*About this task*. Give back every record precisely.

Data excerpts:

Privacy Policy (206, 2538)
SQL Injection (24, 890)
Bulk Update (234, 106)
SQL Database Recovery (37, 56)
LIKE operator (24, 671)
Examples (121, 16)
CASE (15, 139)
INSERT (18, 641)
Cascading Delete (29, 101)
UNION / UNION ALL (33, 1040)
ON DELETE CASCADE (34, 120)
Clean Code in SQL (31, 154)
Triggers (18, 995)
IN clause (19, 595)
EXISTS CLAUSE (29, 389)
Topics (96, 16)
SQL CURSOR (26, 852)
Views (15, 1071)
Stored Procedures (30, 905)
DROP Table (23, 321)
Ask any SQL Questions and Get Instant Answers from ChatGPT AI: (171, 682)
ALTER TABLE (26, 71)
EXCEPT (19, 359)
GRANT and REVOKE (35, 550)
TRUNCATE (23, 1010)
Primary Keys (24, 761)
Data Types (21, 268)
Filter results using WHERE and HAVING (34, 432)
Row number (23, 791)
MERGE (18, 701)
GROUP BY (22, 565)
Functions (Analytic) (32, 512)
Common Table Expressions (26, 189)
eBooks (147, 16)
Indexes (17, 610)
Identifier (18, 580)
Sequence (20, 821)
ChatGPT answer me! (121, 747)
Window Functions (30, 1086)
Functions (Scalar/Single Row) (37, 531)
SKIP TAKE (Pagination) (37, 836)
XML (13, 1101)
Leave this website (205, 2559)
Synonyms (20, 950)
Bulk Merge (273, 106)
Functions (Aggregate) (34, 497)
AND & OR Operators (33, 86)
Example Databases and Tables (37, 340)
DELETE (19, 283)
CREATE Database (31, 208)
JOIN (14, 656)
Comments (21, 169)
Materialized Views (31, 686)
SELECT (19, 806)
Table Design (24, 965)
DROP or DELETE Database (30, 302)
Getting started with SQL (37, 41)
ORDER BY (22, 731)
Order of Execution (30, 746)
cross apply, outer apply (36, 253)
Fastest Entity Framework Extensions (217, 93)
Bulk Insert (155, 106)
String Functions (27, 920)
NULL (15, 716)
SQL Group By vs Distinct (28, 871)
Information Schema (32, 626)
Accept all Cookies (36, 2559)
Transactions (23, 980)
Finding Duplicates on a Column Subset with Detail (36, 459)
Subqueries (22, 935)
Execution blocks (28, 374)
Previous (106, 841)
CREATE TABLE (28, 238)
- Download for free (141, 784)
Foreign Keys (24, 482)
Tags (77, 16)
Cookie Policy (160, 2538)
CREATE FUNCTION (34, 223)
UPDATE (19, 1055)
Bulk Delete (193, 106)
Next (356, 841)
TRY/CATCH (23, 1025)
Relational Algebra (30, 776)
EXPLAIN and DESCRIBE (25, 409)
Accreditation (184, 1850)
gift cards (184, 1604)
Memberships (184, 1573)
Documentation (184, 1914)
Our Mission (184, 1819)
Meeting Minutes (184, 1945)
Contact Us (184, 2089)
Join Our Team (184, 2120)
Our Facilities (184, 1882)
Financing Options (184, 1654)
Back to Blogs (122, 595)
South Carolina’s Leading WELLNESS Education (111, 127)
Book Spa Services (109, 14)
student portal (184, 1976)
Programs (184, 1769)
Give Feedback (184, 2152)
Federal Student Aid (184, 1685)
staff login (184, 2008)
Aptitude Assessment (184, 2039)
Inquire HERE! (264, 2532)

*Answer to this problem*.
Privacy Policy (206, 2538)
SQL Injection (24, 890)
Bulk Update (234, 106)
SQL Database Recovery (37, 56)
LIKE operator (24, 671)
Examples (121, 16)
CASE (15, 139)
INSERT (18, 641)
Cascading Delete (29, 101)
UNION / UNION ALL (33, 1040)
ON DELETE CASCADE (34, 120)
Clean Code in SQL (31, 154)
Triggers (18, 995)
IN clause (19, 595)
EXISTS CLAUSE (29, 389)
Topics (96, 16)
SQL CURSOR (26, 852)
Views (15, 1071)
Stored Procedures (30, 905)
DROP Table (23, 321)
Ask any SQL Questions and Get Instant Answers from ChatGPT AI: (171, 682)
ALTER TABLE (26, 71)
EXCEPT (19, 359)
GRANT and REVOKE (35, 550)
TRUNCATE (23, 1010)
Primary Keys (24, 761)
Data Types (21, 268)
Filter results using WHERE and HAVING (34, 432)
Row number (23, 791)
MERGE (18, 701)
GROUP BY (22, 565)
Functions (Analytic) (32, 512)
Common Table Expressions (26, 189)
eBooks (147, 16)
Indexes (17, 610)
Identifier (18, 580)
Sequence (20, 821)
ChatGPT answer me! (121, 747)
Window Functions (30, 1086)
Functions (Scalar/Single Row) (37, 531)
SKIP TAKE (Pagination) (37, 836)
XML (13, 1101)
Leave this website (205, 2559)
Synonyms (20, 950)
Bulk Merge (273, 106)
Functions (Aggregate) (34, 497)
AND & OR Operators (33, 86)
Example Databases and Tables (37, 340)
DELETE (19, 283)
CREATE Database (31, 208)
JOIN (14, 656)
Comments (21, 169)
Materialized Views (31, 686)
SELECT (19, 806)
Table Design (24, 965)
DROP or DELETE Database (30, 302)
Getting started with SQL (37, 41)
ORDER BY (22, 731)
Order of Execution (30, 746)
cross apply, outer apply (36, 253)
Fastest Entity Framework Extensions (217, 93)
Bulk Insert (155, 106)
String Functions (27, 920)
NULL (15, 716)
SQL Group By vs Distinct (28, 871)
Information Schema (32, 626)
Accept all Cookies (36, 2559)
Transactions (23, 980)
Finding Duplicates on a Column Subset with Detail (36, 459)
Subqueries (22, 935)
Execution blocks (28, 374)
Previous (106, 841)
CREATE TABLE (28, 238)
- Download for free (141, 784)
Foreign Keys (24, 482)
Tags (77, 16)
Cookie Policy (160, 2538)
CREATE FUNCTION (34, 223)
UPDATE (19, 1055)
Bulk Delete (193, 106)
Next (356, 841)
TRY/CATCH (23, 1025)
Relational Algebra (30, 776)
EXPLAIN and DESCRIBE (25, 409)
Accreditation (184, 1850)
gift cards (184, 1604)
Memberships (184, 1573)
Documentation (184, 1914)
Our Mission (184, 1819)
Meeting Minutes (184, 1945)
Contact Us (184, 2089)
Join Our Team (184, 2120)
Our Facilities (184, 1882)
Financing Options (184, 1654)
Back to Blogs (122, 595)
South Carolina’s Leading WELLNESS Education (111, 127)
Book Spa Services (109, 14)
student portal (184, 1976)
Programs (184, 1769)
Give Feedback (184, 2152)
Federal Student Aid (184, 1685)
staff login (184, 2008)
Aptitude Assessment (184, 2039)
Inquire HERE! (264, 2532)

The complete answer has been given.